PHILADELPHIA (AP) - A wide-angle photo of the Piazza Navona in Rome is Bart Blatstein's computer screen saver. And now the developer can gaze out his ground-floor office window and see his modern-day replica.

Nine years and $100 million after he bought acres of abandoned industrial land a sheriff's auction, The Piazza at Schmidt's opened last month to crowds of 20- and 30-somethings coming to eat, shop or hang out in the open courtyard.

"It was a no man's land," Blastein said of the site where Schmidt's brewery operated from 1960 to 1987. His own grandfather operated a pushcart in the neighborhood just north of downtown when it was still a bustling commercial district.

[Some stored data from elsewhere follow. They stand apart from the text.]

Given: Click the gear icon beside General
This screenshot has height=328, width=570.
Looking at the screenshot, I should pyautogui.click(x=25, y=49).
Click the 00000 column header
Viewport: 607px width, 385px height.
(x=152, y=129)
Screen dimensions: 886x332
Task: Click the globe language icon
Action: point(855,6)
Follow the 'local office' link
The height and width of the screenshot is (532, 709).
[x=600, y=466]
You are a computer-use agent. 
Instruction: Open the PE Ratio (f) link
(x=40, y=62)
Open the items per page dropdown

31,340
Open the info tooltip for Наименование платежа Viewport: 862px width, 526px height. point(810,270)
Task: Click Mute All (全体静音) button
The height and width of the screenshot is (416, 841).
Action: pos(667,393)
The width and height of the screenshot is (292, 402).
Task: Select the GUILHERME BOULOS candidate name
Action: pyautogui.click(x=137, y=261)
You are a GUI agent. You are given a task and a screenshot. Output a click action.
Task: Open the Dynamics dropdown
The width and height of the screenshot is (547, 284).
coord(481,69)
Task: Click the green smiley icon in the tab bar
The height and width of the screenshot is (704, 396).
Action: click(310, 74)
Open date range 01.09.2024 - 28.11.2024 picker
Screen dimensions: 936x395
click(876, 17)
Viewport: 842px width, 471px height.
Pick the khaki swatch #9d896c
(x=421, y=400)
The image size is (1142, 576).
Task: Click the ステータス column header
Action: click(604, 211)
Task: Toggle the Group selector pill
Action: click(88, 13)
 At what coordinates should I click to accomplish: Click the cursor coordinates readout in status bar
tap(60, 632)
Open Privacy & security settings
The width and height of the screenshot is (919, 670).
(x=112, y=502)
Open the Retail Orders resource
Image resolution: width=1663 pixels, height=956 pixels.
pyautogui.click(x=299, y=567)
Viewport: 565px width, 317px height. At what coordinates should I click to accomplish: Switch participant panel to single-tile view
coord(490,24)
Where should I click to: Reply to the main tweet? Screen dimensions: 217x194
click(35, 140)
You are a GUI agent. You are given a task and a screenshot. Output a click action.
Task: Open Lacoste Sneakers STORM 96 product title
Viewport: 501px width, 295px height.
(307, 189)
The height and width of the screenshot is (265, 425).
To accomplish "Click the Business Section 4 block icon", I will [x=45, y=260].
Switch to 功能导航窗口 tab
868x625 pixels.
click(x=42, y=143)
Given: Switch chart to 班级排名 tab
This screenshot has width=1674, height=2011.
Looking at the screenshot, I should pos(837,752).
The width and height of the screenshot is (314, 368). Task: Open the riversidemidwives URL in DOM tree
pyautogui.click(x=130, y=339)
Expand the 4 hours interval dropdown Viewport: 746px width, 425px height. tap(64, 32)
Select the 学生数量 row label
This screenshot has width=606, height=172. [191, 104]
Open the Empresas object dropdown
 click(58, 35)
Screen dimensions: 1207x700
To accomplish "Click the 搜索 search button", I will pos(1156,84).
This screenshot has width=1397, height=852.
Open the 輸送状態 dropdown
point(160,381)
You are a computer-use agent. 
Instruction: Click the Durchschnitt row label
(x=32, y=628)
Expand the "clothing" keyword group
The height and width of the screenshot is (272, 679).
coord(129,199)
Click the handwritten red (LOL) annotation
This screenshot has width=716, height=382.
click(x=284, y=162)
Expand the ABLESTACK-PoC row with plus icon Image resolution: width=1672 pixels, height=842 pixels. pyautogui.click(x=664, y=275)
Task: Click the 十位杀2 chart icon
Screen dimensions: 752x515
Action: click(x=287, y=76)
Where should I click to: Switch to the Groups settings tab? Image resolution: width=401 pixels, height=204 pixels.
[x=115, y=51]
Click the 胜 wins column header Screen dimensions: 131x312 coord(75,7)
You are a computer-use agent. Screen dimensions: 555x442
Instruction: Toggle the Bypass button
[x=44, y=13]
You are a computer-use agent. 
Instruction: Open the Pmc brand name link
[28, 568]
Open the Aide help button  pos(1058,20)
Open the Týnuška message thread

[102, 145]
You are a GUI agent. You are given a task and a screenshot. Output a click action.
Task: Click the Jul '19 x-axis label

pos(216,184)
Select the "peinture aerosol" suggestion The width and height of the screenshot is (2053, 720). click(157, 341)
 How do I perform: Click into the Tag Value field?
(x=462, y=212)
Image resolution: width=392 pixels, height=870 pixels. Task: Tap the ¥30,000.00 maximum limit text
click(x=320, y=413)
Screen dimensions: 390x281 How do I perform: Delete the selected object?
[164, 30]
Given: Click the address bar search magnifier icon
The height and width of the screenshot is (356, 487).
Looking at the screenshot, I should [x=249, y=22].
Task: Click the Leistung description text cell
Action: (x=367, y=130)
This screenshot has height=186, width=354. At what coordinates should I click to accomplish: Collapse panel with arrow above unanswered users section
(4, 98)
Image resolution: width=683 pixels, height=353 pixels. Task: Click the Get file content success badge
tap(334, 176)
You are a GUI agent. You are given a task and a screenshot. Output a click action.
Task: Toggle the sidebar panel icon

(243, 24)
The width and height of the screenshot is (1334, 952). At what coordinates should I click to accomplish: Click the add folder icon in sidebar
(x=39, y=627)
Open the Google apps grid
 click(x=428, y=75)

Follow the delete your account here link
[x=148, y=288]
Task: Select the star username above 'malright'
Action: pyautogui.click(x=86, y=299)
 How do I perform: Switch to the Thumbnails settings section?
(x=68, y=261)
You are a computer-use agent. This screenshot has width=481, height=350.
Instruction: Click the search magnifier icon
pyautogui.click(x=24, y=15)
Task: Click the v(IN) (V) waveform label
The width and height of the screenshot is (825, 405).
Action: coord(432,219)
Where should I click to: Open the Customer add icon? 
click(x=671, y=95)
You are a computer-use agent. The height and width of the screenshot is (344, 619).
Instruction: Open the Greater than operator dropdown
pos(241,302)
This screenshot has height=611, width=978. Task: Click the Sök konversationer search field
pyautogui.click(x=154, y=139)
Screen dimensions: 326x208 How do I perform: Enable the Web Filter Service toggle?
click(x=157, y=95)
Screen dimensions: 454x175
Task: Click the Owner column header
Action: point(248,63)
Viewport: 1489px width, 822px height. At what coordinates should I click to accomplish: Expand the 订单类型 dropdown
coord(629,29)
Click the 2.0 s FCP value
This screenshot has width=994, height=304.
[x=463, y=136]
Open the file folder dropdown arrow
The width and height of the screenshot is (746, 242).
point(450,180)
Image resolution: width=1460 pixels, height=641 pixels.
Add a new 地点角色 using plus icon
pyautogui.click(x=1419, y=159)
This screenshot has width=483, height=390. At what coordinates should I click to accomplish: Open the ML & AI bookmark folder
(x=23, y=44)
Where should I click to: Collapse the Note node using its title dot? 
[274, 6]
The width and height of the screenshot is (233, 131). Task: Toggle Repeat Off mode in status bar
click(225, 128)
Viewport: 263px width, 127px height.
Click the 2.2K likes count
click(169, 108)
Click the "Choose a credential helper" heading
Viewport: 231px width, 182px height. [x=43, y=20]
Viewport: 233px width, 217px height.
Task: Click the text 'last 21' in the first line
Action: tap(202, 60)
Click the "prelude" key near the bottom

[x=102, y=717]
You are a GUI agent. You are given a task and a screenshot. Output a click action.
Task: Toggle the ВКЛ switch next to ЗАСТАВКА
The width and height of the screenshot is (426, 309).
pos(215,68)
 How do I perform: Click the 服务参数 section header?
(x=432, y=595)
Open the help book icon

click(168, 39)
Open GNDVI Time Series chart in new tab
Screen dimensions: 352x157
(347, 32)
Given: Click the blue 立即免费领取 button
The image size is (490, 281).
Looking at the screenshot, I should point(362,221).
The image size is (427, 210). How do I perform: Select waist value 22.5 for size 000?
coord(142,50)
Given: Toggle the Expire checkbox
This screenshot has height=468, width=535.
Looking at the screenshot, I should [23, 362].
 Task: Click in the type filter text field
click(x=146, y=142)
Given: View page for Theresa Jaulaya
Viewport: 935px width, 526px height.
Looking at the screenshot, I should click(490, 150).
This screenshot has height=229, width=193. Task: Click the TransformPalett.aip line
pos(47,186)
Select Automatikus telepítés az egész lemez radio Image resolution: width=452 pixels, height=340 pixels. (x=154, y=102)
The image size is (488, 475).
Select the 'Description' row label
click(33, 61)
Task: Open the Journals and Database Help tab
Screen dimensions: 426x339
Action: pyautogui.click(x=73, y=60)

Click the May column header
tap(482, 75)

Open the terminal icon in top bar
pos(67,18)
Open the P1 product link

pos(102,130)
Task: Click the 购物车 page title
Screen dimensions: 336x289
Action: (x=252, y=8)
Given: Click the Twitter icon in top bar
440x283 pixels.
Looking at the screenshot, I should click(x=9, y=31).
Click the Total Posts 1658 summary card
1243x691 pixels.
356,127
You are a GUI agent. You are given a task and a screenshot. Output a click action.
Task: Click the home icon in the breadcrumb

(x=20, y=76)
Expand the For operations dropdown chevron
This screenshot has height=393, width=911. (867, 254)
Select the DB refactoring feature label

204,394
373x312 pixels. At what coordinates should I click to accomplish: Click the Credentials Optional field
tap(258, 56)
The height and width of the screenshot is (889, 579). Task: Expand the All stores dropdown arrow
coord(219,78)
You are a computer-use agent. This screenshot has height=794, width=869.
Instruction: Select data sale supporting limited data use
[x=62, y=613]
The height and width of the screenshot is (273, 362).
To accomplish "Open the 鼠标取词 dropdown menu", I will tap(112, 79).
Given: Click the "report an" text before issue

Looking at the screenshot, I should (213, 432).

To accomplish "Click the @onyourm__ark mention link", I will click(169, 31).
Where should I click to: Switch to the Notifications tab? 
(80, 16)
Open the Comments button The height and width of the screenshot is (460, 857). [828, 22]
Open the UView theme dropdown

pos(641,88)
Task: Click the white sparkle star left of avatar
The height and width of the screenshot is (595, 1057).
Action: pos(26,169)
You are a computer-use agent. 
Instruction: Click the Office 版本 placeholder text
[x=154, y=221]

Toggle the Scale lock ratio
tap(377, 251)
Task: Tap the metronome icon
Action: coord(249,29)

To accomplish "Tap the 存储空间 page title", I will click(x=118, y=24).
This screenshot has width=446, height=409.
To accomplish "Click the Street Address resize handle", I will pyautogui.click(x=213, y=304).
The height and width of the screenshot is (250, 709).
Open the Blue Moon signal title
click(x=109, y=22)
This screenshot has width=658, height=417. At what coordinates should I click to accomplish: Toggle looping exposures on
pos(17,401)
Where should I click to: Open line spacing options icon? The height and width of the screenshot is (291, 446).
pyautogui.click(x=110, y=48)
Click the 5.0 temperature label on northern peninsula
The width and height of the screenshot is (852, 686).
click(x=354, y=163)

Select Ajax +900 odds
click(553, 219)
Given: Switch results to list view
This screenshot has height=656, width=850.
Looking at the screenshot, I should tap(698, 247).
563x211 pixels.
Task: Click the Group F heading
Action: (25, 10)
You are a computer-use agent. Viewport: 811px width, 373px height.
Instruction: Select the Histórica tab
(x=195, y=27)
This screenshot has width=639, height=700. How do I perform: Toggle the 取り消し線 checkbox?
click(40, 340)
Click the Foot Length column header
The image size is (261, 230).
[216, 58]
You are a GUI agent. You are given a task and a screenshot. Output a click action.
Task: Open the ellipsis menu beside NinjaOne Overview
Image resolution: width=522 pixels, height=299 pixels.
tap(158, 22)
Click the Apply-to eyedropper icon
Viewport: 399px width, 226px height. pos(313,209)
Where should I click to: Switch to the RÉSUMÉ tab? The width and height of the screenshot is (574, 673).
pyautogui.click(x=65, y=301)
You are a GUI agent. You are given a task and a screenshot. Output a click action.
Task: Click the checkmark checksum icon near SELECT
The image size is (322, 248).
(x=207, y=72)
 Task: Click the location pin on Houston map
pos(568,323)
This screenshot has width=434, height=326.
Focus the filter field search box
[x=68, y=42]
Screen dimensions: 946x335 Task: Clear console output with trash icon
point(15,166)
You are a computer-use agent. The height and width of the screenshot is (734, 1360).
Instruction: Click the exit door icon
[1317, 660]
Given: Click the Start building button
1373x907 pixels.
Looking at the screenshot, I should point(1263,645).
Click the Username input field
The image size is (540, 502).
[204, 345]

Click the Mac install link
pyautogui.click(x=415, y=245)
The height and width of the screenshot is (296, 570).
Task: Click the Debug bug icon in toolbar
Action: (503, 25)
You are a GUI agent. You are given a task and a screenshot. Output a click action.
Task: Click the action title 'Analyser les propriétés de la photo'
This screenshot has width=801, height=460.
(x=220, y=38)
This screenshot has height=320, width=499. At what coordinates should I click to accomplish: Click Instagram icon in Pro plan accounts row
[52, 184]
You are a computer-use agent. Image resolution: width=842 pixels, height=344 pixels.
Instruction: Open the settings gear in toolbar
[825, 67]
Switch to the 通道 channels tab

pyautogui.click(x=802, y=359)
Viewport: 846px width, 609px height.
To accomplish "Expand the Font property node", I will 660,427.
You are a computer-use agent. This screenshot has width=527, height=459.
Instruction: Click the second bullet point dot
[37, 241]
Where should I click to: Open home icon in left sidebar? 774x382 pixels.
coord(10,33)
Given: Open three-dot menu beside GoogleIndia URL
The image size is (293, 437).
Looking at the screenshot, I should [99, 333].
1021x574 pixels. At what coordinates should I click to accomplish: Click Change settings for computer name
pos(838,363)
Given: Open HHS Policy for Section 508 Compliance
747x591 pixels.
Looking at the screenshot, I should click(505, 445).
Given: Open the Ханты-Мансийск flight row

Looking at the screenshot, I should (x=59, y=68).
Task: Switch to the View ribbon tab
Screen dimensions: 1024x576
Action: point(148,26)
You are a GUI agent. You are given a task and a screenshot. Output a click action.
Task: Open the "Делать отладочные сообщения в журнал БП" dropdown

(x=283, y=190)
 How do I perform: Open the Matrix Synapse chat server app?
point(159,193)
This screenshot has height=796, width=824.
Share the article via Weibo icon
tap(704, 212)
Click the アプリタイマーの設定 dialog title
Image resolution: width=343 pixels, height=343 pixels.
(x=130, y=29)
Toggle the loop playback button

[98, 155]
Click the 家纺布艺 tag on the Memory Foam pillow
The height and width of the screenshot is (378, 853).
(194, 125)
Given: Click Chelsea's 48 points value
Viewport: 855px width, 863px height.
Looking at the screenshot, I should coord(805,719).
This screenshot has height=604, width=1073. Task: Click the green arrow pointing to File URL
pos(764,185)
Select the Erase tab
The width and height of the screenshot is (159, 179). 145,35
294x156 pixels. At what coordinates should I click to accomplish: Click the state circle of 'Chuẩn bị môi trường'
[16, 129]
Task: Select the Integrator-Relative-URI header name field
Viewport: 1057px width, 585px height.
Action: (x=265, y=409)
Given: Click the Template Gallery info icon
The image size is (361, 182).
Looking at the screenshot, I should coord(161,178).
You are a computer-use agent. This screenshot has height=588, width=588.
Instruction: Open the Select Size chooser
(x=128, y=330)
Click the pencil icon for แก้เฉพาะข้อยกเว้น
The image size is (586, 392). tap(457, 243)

"I thought, it's time to take a stand and do something I really want to do," said Blatstein, 54, who began his local real estate empire in his early 20s with a few South Philadelphia fixer-uppers.

He snapped up the nearly 9-acre brewery site at a sheriff's sale for $1.8 million. Then he added 14 more acres to that and demolished some two dozen empty and crumbling structures.

The six-building complex is home to some 35 art galleries, shops and studios; four restaurants, 500 apartments and 50,000 square feet of office space. The courtyard can hold 5,000 people and features a soundstage where free DJs and bands perform and an enormous LED screen for sports events and movie nights.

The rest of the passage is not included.